Reputation: 10384
This one is a bit lengthly to explain, so bear wit me: With pyparsing
I have to analyse many text parts like:
first multi segment part 123 45 67890 third multi segment part
------------^----------- -----^------ ------------^-----------
Part A: alpha words B: num words Part C: alpha words
I tried to use pp.OneOrMore
for each part:
a = pp.OneOrMore(pp.Word(pp.alphas)).setName("PART_A")('A')
b = pp.OneOrMore(pp.Word(pp.nums)).setName("PART_B")('B')
c = pp.OneOrMore(pp.Word(pp.alphas)).setName("PART_C")('C')
expr = a + b + c
When I run this over the string "first multi segment part 123 45 67890 third multi segment part"
I get
- A: ['first', 'multi', 'segment', 'part']
- B: ['123', '45', '67890']
- C: ['third', 'multi', 'segment', 'part']
However I want all results flattened like:
- A: 'first multi segment part'
- B: '123 45 67890'
- C: 'third multi segment part'
For this I can use the setParseAction
function. becasue I will have a lot of constructs using this feature I extended the OneOrMore
class likes this:
class OneOrMoreJoined(pp.OneOrMore):
"""OneOrMore with results joined to one string"""
def __init__( self, expr, stopOn=None, joinString=' '):
super(OneOrMoreJoined,self).__init__(expr, stopOn=stopOn)
self.setParseAction(joinString.join)
With this class I get the desired result. :-)

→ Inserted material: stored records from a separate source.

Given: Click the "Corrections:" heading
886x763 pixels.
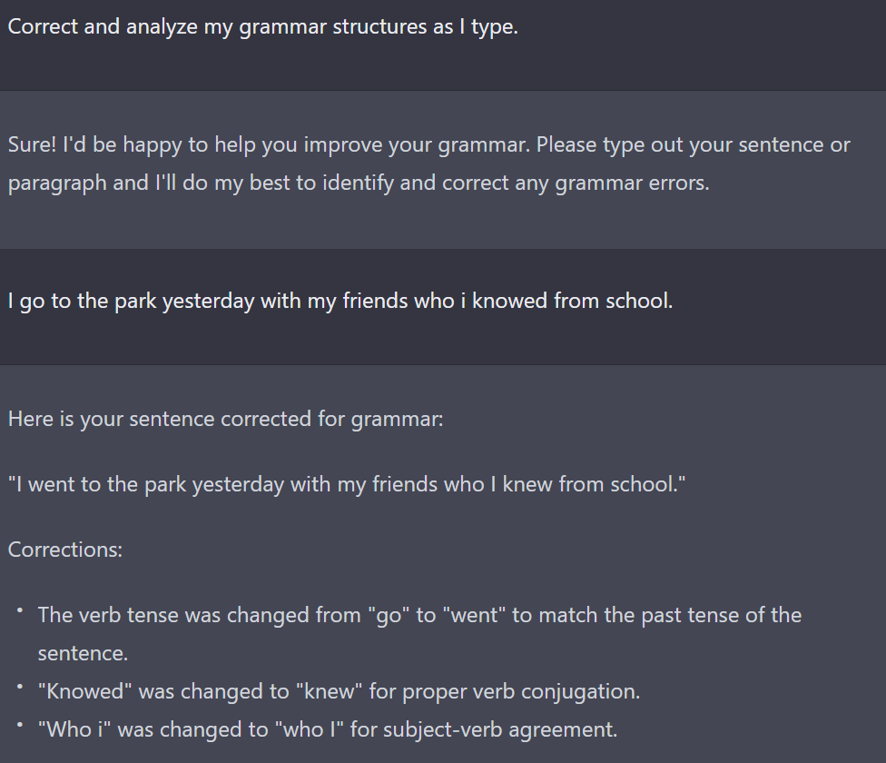Looking at the screenshot, I should coord(65,550).
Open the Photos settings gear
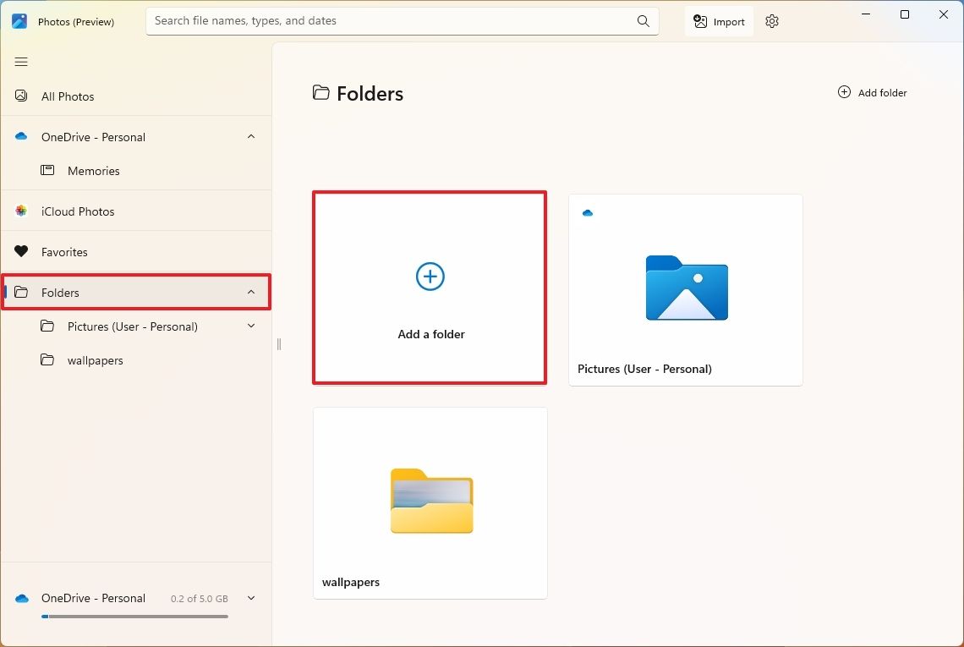Screen dimensions: 964x647 click(771, 21)
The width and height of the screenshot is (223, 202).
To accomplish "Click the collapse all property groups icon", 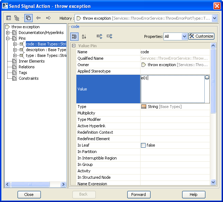I will 109,36.
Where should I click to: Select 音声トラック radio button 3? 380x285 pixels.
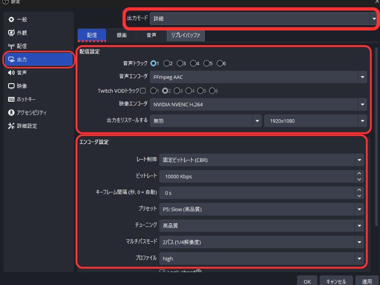tap(180, 63)
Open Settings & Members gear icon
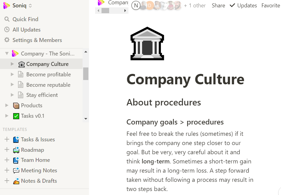 7,40
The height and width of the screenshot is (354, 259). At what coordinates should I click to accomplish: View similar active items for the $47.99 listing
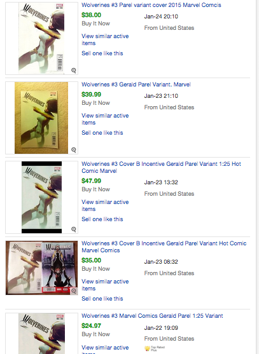[x=105, y=205]
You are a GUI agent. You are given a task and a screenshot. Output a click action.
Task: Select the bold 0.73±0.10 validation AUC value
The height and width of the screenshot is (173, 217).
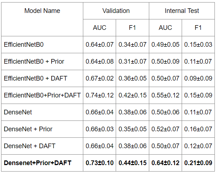click(x=99, y=163)
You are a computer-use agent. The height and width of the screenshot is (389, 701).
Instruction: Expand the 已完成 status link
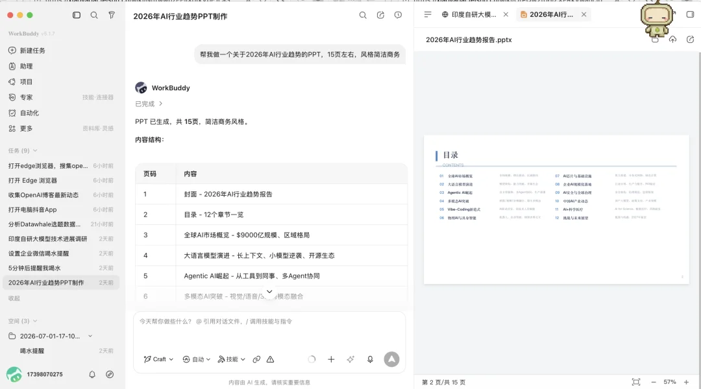tap(149, 104)
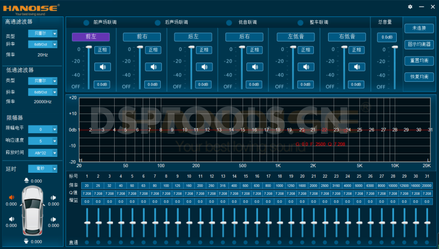The image size is (439, 249).
Task: Click the 重置均衡 button
Action: 419,60
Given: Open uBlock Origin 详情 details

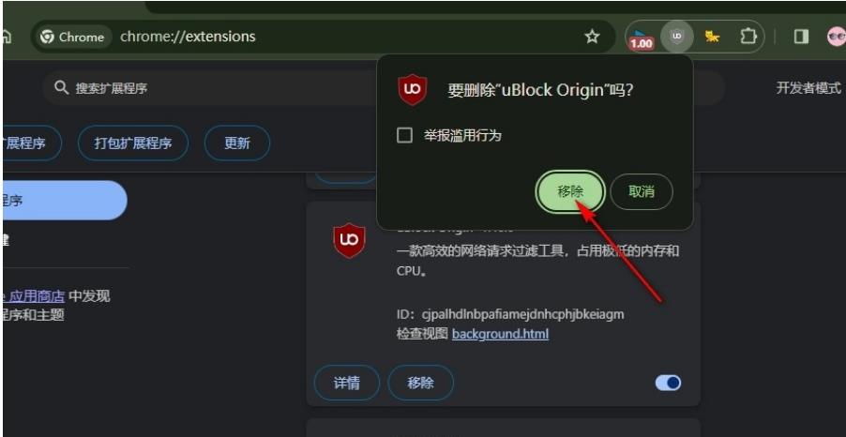Looking at the screenshot, I should click(346, 383).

However what can I do if I want a Sequence d1 + d2
to be joined?:
d1 = pp.Word(pp.nums).setName("PART_D1")
d2 = pp.Word(pp.alphas).setName("PART_D2")
expr = (d1 + d2)('D')
Of course I an create a new class AndJoined
and use AndJoined(d1,d2)
, but then I loose the nice notation d1 + d2
.
Is there a general way to flatten results? I could of course flatten the ParseResult manually outside after I retrieve the dict, but I suspect there is an easy way to express this inside pyparsing
...
Upvotes: 3
Views: 315
Reputation: 63709
The simplest would be to write a small helper like this:
joiner = lambda expr: expr.addParseAction(' '.join)
Then insert joiner
in your grammar wherever:
a_b_c = joiner(a + b + c | d + Optional(e))
Just make sure that the tokens passed to joiner
are just single level tokens. If they are nested, then you might need a flattener routine, but this is easily added by writing joiner
as:
joiner = lambda expr: expr.addParseAction(flatten, ' '.join)
Upvotes: 1